By the time you realize there's a problem, unfortunately, the damage will be done, and there's nowhere to turn to for help. The Federal Communications Commission regulates the telecommunications industry, but not yet Internet-based phone services.

Growing Threat

Recently, two hackers rerouted 500,000 calls from 15 VoIP phone providers and billed them to Net2Phone, a small provider in Newark, N.J., a unit of IDT ( IDT - Get Report) by probing weak spots in these networks to steal calls.

Cyber crooks can easily steal data, says Graham. "They pick specific 'exploits' -- say, transactions with Social Security numbers or a banking transaction -- and they scan very widely. They go after the vulnerability in the network, not the person."

"Vulnerability" is hardly the word that Vonage, eBay's ( EBAY - Get Report) Skype Technologies, AT&T and other phone providers want to hear as they initiate, or expand, VoIP services.

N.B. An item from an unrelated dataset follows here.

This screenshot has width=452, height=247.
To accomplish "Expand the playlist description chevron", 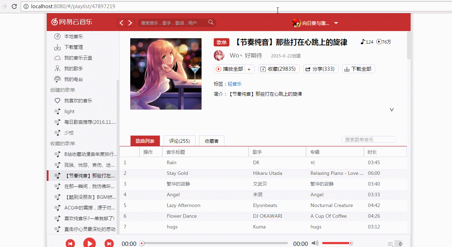I will point(391,110).
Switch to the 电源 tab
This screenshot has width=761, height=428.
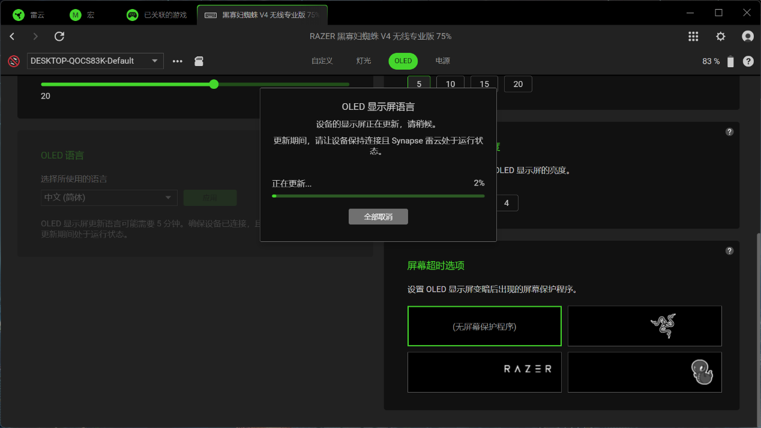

VoIP usage is growing rapidly, making it unlikely that hacker attacks will go away. By the end of 2010, research firm Telegeography estimates that nearly 25 million customers will use phone services that run over high-speed Internet connections. The same features that make VoIP attractive to consumers -- it's easy to use -- makes it valuable to criminals, too.

Become a Security Specialist

Weafer and Graham say it's wise to do the following to protect yourself:

  • Install good security software. Packages with antivirus software, a personal firewall and intrusion prevention can help prevent hackers from attacking your VoIP connection. They also watch for unauthorized leakage of sensitive information via channels, such as email, that might contain your user ID or account information, says Weafer.
  • Change passwords regularly. For sensitive financial information, Graham recommends using the financial institution's Web site, not VoIP. "The institutions will have better authentication, and the process is encrypted, or protected, from end to end," he says.
  • Choose a known VoIP provider. "Go for a brand -- don't go walking down the dark alleys of the Internet," says Weafer. Graham suggests asking if the provider has control of the traffic between you and the phone company.
  • Invest in more encryption protection. Some providers offer full encryption, but "None may offer the level of encryption you might like," says Graham. He recommends a program called Zfone, which encrypts conversations from end to end.
  • Create your own "disaster recovery" security plan and make sure you have an alternative contact, such as a cell phone or land line. In case of an emergency, small businesses should have an 800 number in case of emergency, and home users can ask their VOIP provider to reforward calls to an alternative number.
  • Master these basic practices because more creative attacks are coming. "I predict we'll soon be seeing 'double confirmation' calls," says Weafer. He expects that VoIP hackers will mix email "phishing" with an anonymous phone caller pretending to be your financial institution. Some also may create "SPIT."

    Hackers can also simply pretend to be you. "With a traditional phone, I have to break into your house to impersonate you," says Weafer." With VoIP, I just have to tap into your phone line."

    Dorianne Perrucci has been helping consumers dig into personal finance since 1998, when she reported for Jane Bryant Quinn's groundbreaking columns in The Washington Post and Good Housekeeping. Since 2001, she has written for Newsweek, The New York Times and Consumer Reports, among others.